# VOR JFK night approach



## sunny91 (Apr 15, 2005)

good music with the lights..

regards,

sunny91


----------



## Blitzkrieg Bop (May 13, 2005)

Ey Sunny, nice clip! Wehre did you get it from if i may ask? And its shooted from the cockpit isnt it?


----------



## FLYBOYJ (May 13, 2005)

Great clip Sunny! I grew up not to far from JFK so this one is near and dear to my heart!  

For those of you who fly (or are learning to fly, or fly sims) attached is the JFK VOR instrument approach procedure. Much of this document is self explanatory, but there are codes and legends that can be deciphered with instrument training procedures found on line.
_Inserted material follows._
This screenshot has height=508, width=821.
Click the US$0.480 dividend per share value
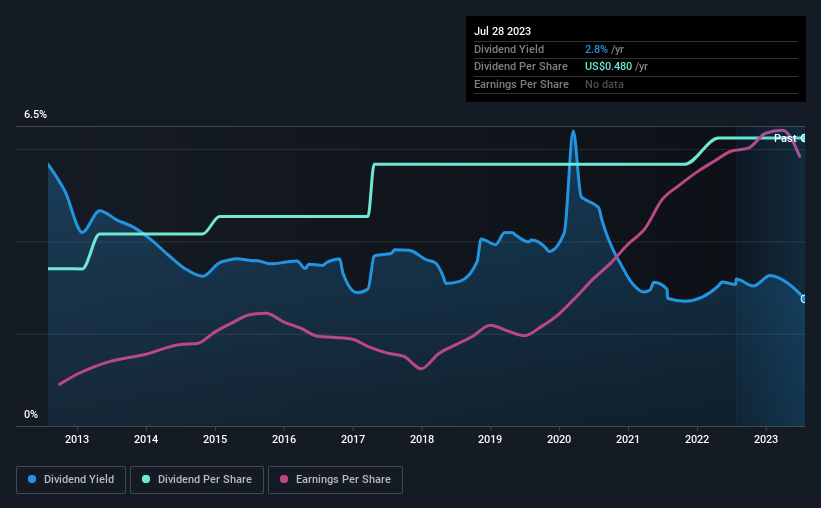coord(608,67)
VOR approaches are usually the easiest to fly, are not what you call a "Precision Approach" (like an ILS) and usually have high visibility and ceiling minimums. This one give you 2 miles and 800 feet for smaller aircraft.


----------



## sunny91 (Jun 6, 2005)

Thanks for the reply ,

http://www.pilotlist.org/dispo/appr3/jfk_long.mpg

i have found this entry in my download prog.
maybe this is a french site.
hope you will find what you want..
in the site www.pilotis.org you have a lot of things,.


sunny


----------



## FLYBOYJ (Jun 6, 2005)

Thanks Sunny!


----------



## sunny91 (Jun 6, 2005)

http://www.pilotlist.org/dispo/

a lot of things at this place..

sunny


----------



## FLYBOYJ (Jun 6, 2005)

VERY COOL SITE! (My French is limited, but I could make out most of it). The full IFR approaches are awesome! Those guys might be "pushing" it a bit. I'm posting them so everyone cold see how difficult an IFR approach could be under normal circumstances!


----------